One woman’s over-the-top email of demands to potential bridesmaids has gone viral since it was posted on Gawker.com.
“You all have a big roll [sic] in this wedding, so before we continue I’m going to be setting some ground rules and it’s very important you read and think everything through before you accept this honor to be a bridesmaid,” the unnamed bride-to-be begins.
If recipients don’t answer emails when outside the country, can’t attend every wedding-related event, or don’t have the cash for several flights and a bridesmaid’s dress, they might not make the cut.
“If money is tight and you can’t afford to contribute to the bachelorette party or won’t be able to afford a dress, then [I] don’t have time to deal with that, I’m sorry,” the woman wrote.

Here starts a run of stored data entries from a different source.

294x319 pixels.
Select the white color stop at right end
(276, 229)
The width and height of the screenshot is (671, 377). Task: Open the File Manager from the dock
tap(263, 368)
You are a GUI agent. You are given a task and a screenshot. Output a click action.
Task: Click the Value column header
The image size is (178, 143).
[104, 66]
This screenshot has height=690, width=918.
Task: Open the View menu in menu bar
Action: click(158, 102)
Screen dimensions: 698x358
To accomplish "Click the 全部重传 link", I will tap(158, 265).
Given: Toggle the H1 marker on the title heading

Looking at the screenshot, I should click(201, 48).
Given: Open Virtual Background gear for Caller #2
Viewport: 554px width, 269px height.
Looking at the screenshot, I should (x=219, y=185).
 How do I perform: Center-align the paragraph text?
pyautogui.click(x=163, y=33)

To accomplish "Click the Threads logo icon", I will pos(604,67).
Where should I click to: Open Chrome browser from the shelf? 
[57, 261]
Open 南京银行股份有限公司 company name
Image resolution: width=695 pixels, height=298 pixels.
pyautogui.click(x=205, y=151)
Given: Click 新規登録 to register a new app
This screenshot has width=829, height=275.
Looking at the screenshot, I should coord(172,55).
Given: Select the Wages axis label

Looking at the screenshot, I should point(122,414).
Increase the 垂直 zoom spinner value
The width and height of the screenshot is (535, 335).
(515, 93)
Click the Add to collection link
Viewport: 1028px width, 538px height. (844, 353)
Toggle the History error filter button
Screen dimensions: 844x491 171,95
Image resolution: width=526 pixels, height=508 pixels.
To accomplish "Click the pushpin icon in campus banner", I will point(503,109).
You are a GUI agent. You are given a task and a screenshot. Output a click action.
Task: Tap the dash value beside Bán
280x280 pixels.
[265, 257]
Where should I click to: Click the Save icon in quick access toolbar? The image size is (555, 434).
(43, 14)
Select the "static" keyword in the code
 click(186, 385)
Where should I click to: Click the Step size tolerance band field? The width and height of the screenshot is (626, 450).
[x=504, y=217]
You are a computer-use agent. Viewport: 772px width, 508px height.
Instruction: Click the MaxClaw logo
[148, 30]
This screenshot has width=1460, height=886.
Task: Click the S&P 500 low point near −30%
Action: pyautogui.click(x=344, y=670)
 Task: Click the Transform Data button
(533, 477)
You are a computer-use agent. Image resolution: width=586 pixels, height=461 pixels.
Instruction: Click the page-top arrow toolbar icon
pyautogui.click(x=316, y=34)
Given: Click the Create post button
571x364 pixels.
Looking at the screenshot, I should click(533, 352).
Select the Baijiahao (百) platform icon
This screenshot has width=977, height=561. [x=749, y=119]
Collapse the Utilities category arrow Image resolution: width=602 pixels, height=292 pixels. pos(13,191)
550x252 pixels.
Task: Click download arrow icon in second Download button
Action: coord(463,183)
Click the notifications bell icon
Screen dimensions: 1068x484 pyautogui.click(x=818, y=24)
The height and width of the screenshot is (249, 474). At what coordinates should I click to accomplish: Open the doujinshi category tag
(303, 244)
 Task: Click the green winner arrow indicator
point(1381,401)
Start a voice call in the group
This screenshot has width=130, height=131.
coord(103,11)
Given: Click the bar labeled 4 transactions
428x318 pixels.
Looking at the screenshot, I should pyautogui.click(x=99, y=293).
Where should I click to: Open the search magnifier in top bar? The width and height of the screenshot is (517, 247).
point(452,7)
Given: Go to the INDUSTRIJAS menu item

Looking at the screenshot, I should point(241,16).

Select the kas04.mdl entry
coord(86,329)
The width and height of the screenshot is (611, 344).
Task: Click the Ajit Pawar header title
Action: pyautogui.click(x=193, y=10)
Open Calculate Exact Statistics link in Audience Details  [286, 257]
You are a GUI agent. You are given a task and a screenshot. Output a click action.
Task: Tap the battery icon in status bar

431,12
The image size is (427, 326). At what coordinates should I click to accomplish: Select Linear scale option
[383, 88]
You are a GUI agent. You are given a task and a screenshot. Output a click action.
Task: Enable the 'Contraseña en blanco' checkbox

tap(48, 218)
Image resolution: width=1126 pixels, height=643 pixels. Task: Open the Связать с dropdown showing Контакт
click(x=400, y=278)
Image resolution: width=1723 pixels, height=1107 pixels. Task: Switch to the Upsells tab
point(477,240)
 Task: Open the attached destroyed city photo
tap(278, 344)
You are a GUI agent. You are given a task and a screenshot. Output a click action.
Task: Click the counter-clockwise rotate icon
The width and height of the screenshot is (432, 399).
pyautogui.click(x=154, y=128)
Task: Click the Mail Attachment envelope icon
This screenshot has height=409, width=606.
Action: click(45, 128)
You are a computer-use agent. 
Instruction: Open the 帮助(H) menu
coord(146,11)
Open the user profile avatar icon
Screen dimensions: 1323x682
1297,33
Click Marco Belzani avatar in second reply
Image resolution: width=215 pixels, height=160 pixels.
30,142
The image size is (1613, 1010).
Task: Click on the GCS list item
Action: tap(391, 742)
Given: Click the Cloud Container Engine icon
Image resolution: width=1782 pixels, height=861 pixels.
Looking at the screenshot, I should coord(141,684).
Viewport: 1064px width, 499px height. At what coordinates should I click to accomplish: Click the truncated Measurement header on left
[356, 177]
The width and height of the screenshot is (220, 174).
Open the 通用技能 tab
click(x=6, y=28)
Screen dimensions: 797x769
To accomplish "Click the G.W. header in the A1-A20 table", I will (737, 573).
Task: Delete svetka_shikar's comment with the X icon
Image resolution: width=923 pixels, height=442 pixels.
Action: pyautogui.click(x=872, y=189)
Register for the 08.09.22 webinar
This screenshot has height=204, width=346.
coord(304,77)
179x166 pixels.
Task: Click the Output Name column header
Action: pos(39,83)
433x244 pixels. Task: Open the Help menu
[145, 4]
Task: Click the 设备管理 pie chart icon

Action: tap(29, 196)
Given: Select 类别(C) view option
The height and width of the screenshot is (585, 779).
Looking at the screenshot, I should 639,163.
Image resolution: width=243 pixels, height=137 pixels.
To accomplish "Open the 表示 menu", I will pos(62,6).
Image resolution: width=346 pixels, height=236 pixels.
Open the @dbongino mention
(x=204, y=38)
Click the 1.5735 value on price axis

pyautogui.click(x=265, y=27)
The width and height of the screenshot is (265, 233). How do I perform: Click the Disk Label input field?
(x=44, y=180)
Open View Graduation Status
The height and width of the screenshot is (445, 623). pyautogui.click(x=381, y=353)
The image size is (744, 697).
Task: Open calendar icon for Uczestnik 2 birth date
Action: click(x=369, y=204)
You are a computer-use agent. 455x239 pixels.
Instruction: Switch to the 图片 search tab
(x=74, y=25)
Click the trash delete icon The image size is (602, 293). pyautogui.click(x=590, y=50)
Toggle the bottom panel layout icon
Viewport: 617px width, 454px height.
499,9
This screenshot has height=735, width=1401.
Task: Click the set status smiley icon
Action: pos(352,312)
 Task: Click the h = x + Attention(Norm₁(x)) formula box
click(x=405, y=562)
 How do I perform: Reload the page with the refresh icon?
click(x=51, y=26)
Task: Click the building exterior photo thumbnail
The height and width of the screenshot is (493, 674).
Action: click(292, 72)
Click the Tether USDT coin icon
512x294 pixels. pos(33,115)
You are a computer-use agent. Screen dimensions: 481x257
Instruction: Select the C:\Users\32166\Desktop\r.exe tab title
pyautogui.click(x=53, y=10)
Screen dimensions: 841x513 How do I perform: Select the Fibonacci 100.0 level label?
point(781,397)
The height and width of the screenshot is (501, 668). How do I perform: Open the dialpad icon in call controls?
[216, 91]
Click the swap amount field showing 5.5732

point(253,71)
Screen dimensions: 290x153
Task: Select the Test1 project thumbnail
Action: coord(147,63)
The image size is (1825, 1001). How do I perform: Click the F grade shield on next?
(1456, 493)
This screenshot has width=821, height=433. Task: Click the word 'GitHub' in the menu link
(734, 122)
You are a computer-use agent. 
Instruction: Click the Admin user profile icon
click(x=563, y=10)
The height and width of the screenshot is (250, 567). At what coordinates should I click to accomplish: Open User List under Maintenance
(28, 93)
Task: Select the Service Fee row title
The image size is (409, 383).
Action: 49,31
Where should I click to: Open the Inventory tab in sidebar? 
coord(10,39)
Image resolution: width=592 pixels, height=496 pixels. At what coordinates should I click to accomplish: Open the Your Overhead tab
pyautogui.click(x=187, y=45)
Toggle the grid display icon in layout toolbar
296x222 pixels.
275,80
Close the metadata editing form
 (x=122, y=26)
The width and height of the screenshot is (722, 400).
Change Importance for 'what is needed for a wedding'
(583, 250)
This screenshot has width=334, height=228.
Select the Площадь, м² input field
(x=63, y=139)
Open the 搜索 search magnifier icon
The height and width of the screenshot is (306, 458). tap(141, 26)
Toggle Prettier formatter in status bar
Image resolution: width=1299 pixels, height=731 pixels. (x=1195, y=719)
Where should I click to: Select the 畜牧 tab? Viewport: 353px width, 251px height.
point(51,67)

Of course, she’ll aim for what’s affordable, but, “If you think it’s going to be a $25 Forever 21 dress then you’re going to the wrong wedding.”
The lucky bridesmaids must also be available — at any moment — between February and August.
“If you don’t think you’ll be able to attend one party but can make the rest of them, I’m sorry, but I’ll have to take you out as a bridesmaid and put you as a guest,” the woman wrote.
And please, don’t ignore phone calls.
“I don’t have time to wait around for responses, everyone has their phone on them,” she wrote. “It shouldn’t take you more than a day to get back to me.”
Luckily, local bridesmaids say the extreme email isn’t the norm.
“If I was sent that email, I would have declined and say I couldn’t make all the weekends — that is just crazy!” New Yorker Andrea Huisking told the Daily News.
Huisking added that sometimes it’s just “more fun to be a wedding guest,” not a bridesmaid.
Anne Reinking, who lives in Brooklyn, said her experiences have been “totally the opposite.”
“They understood if something was too much money or a time commitment. They tried to keep it really on budget, but I’ve heard other horror stories.”